---------- Data for the task
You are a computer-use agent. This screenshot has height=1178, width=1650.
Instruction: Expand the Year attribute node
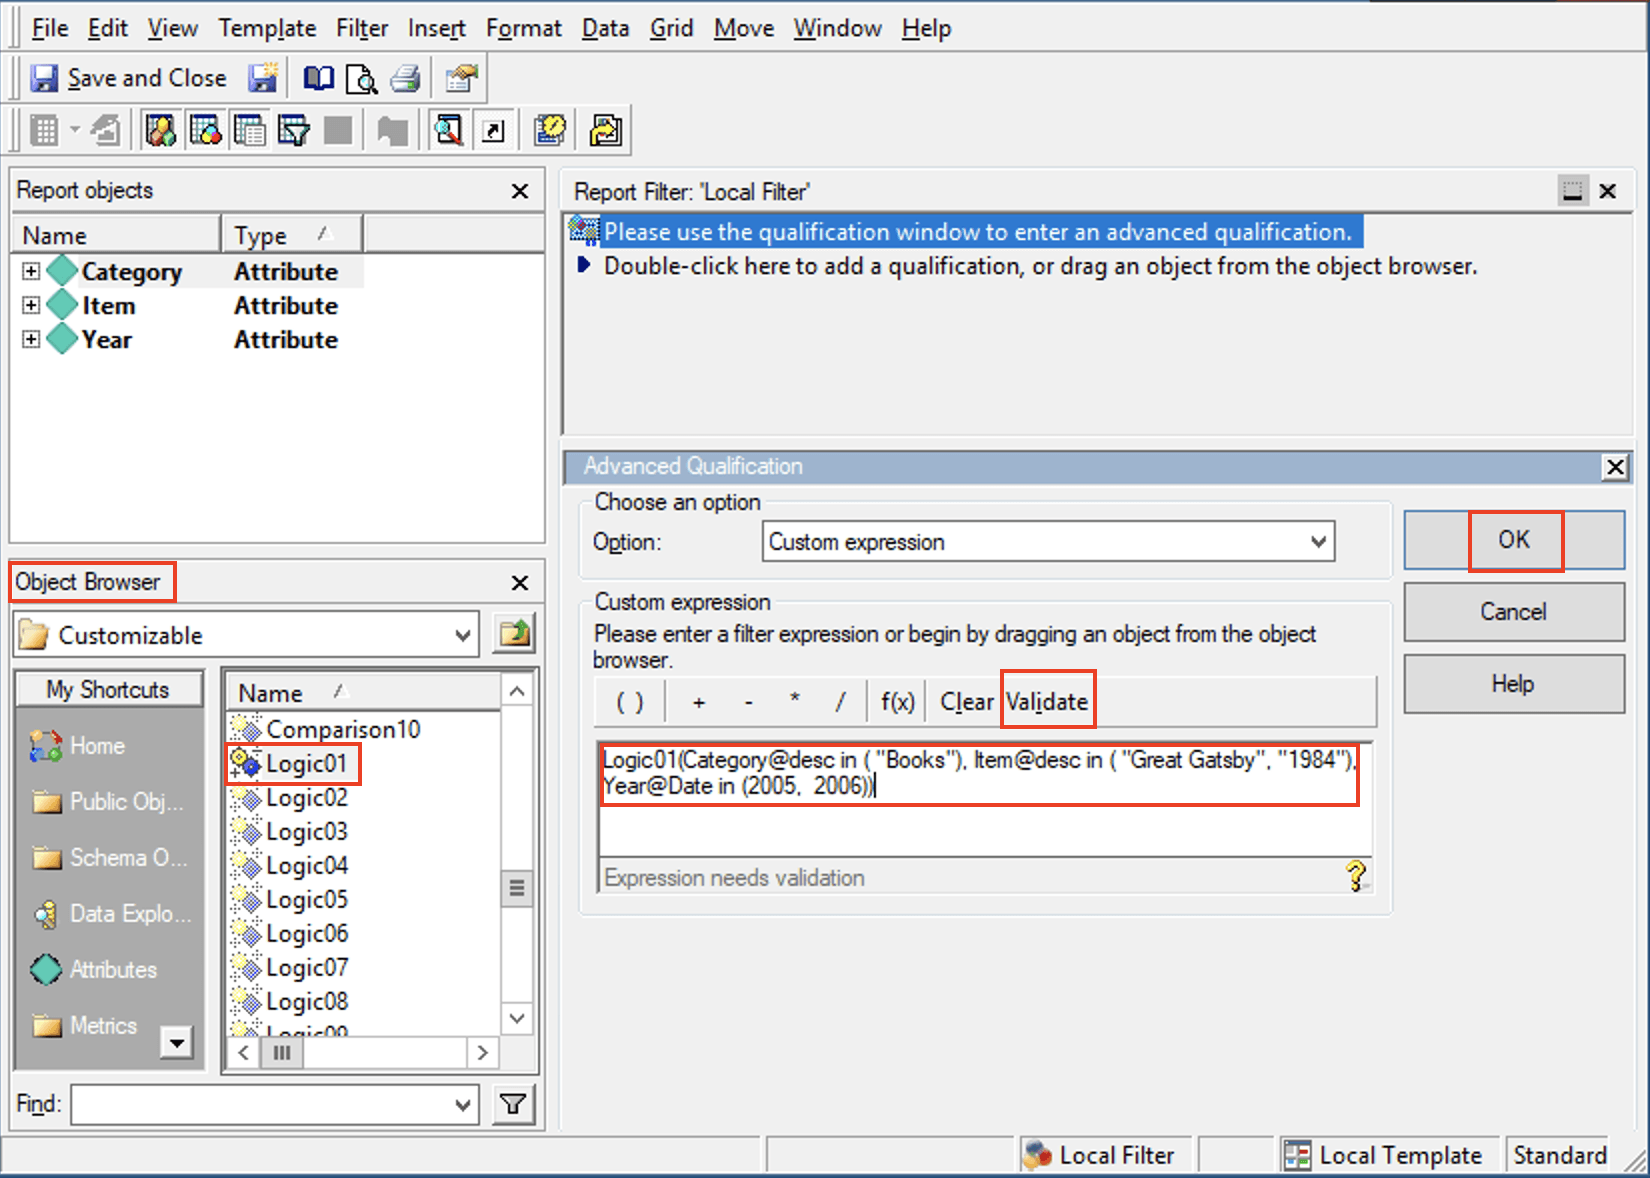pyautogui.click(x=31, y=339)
--------------------
---------- Data for the task
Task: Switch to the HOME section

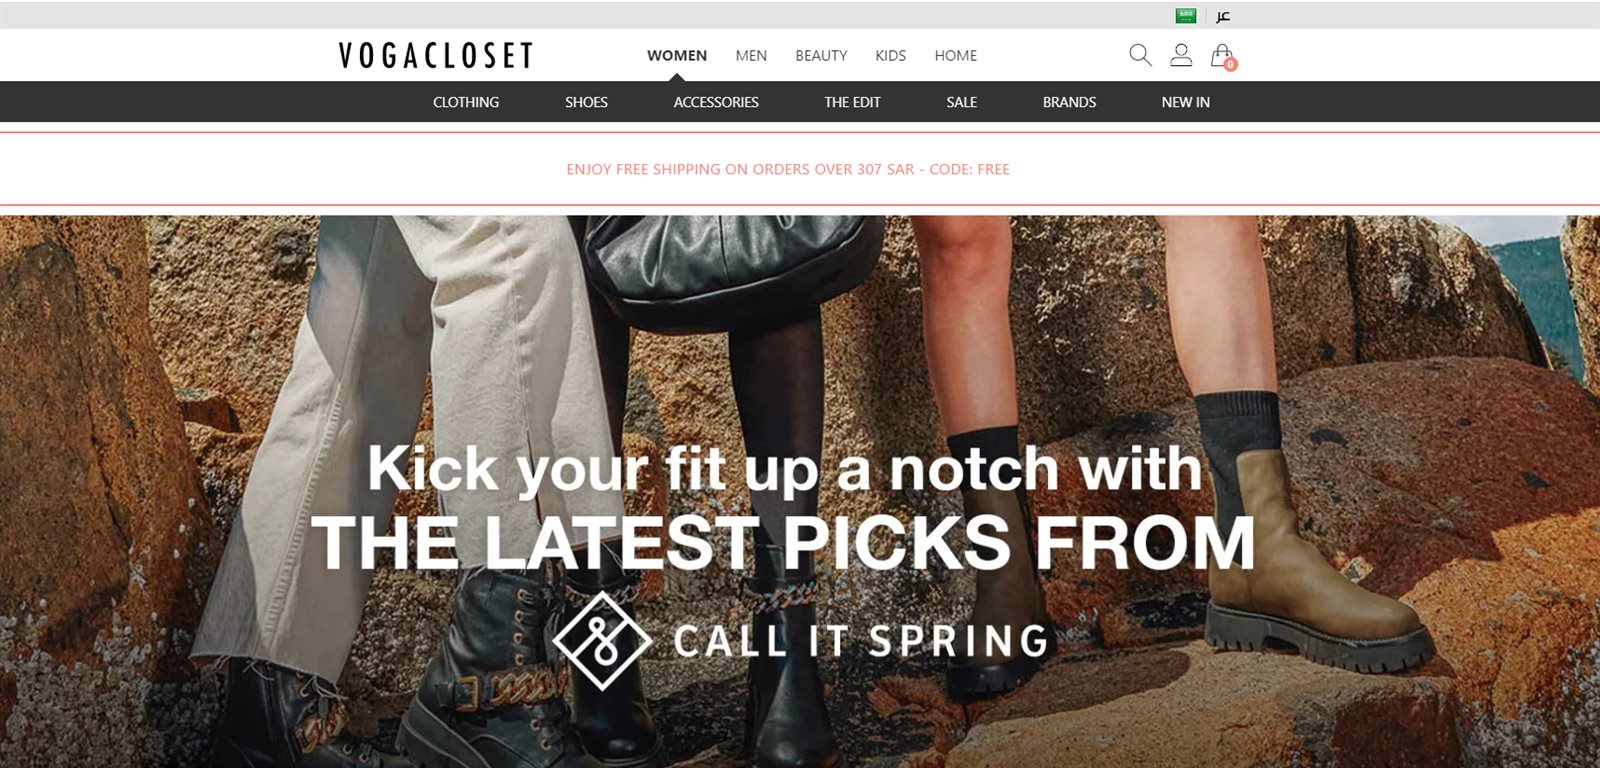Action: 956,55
--------------------
● Stated exercise: Pick out every line of the entries above that contains the string "height", and copy each one in full.

● Expected output:
You are a computer-use agent. This screenshot has height=1178, width=1650.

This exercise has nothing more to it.